>> START

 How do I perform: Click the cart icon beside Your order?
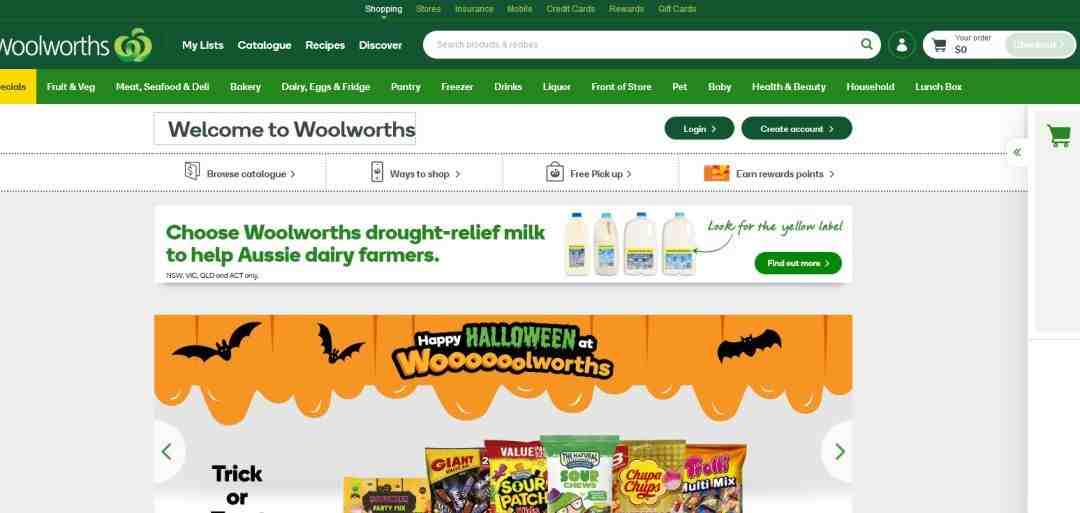pyautogui.click(x=939, y=45)
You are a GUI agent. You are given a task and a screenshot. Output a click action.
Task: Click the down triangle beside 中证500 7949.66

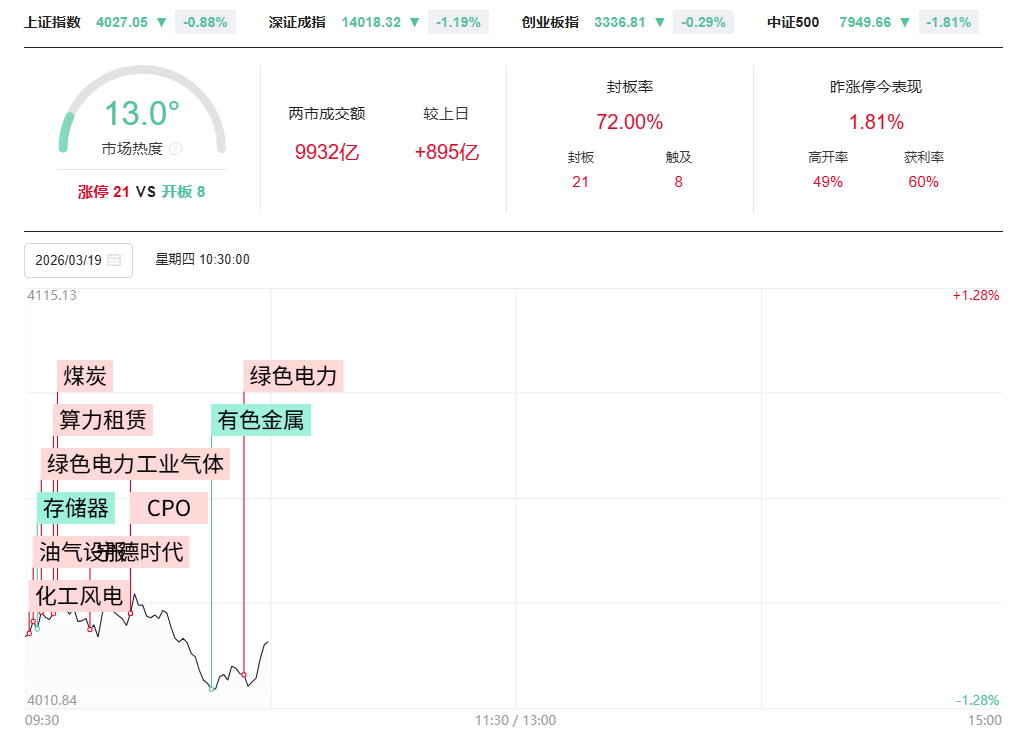click(905, 22)
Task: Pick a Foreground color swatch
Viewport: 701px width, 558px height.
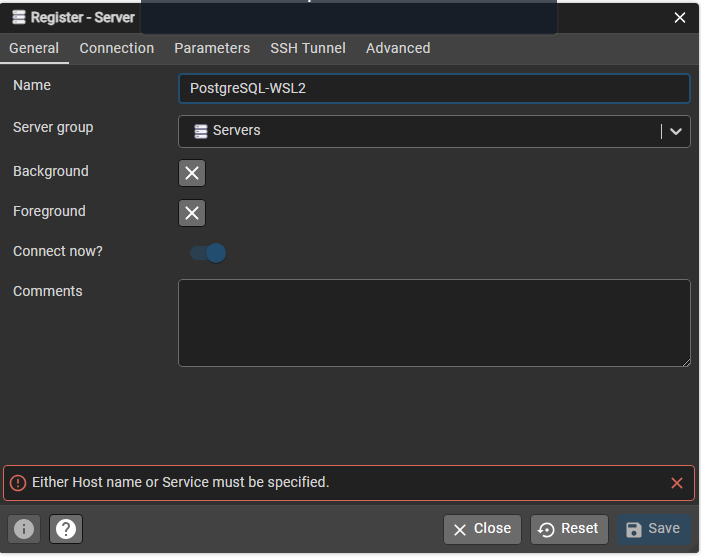Action: coord(192,213)
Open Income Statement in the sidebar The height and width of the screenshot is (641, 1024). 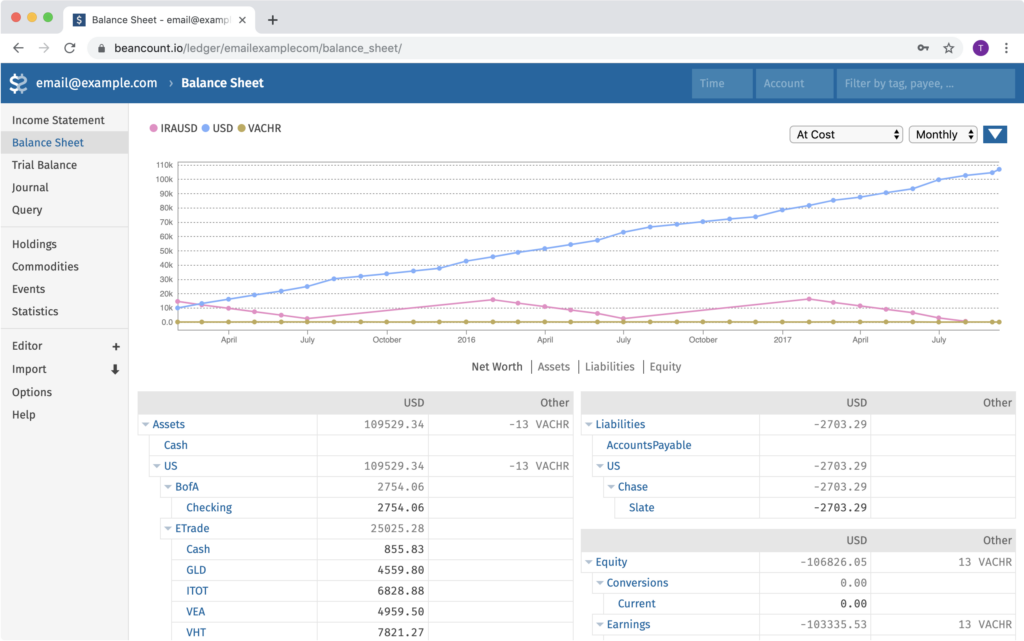click(58, 120)
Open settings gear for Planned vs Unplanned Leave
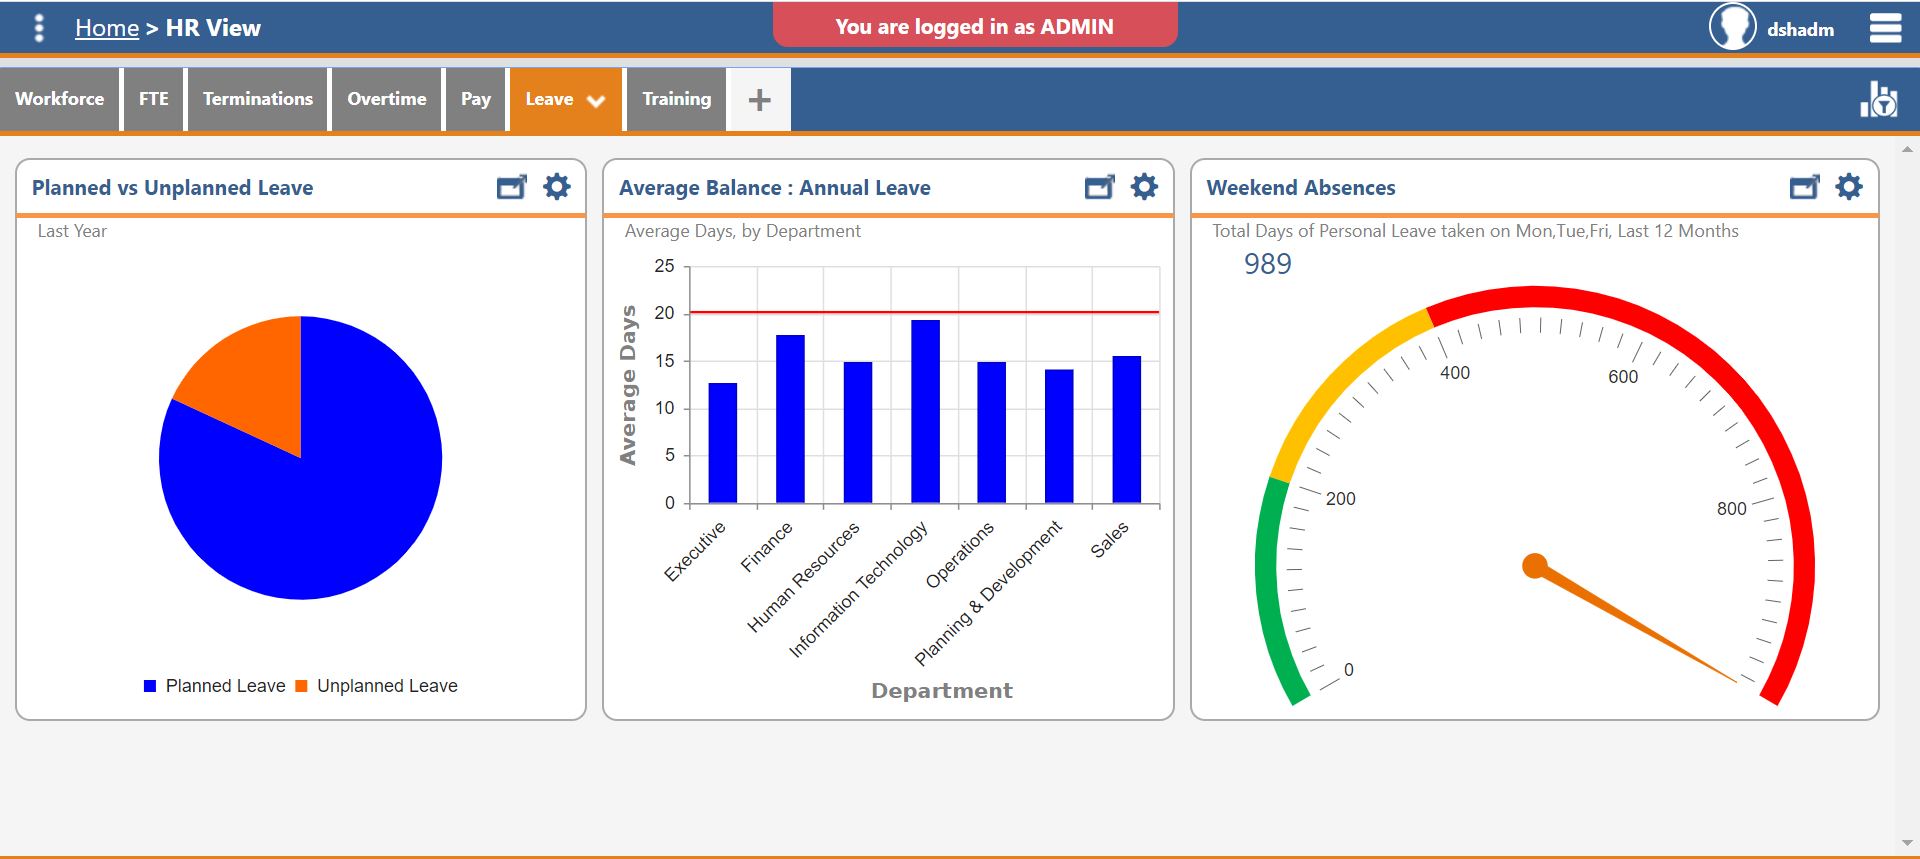Screen dimensions: 1920x859 pyautogui.click(x=557, y=187)
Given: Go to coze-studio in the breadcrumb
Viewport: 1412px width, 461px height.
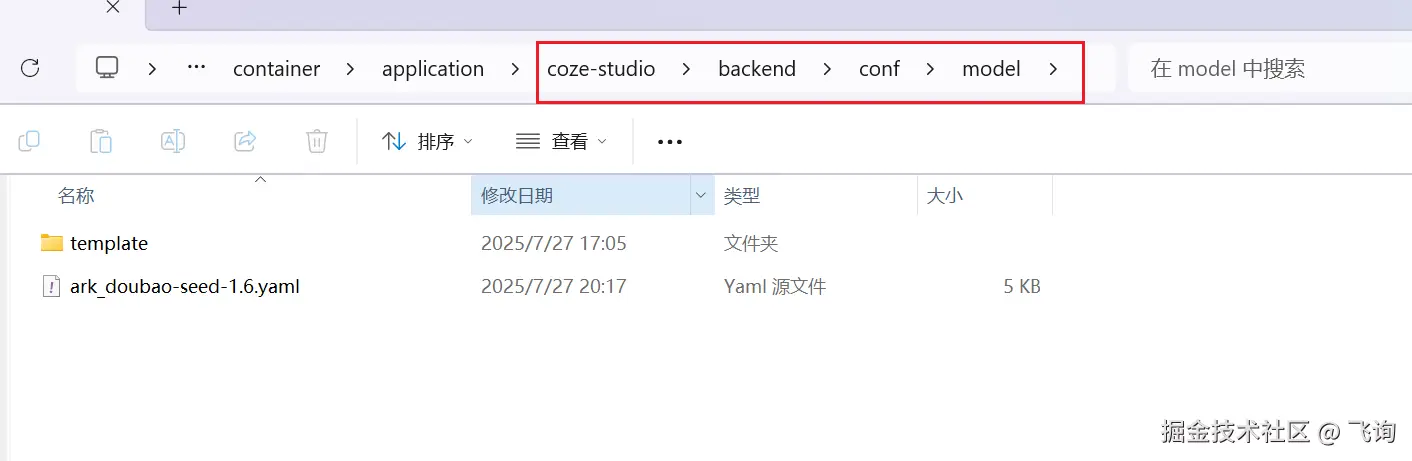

>> END

#### [Exercise details]
Convert the lines from the very first one through the line holding "click(905, 22)", inclusive, into a JSON list of strings, one string per line, with blank lines left out. Leave the pictures out of the list.

#### [The response]
[
  " How do I perform: Click the cart icon beside Your order?",
  "pyautogui.click(x=939, y=45)",
  "You are a GUI agent. You are given a task and a screenshot. Output a click action.",
  "Task: Click the down triangle beside 中证500 7949.66",
  "click(905, 22)"
]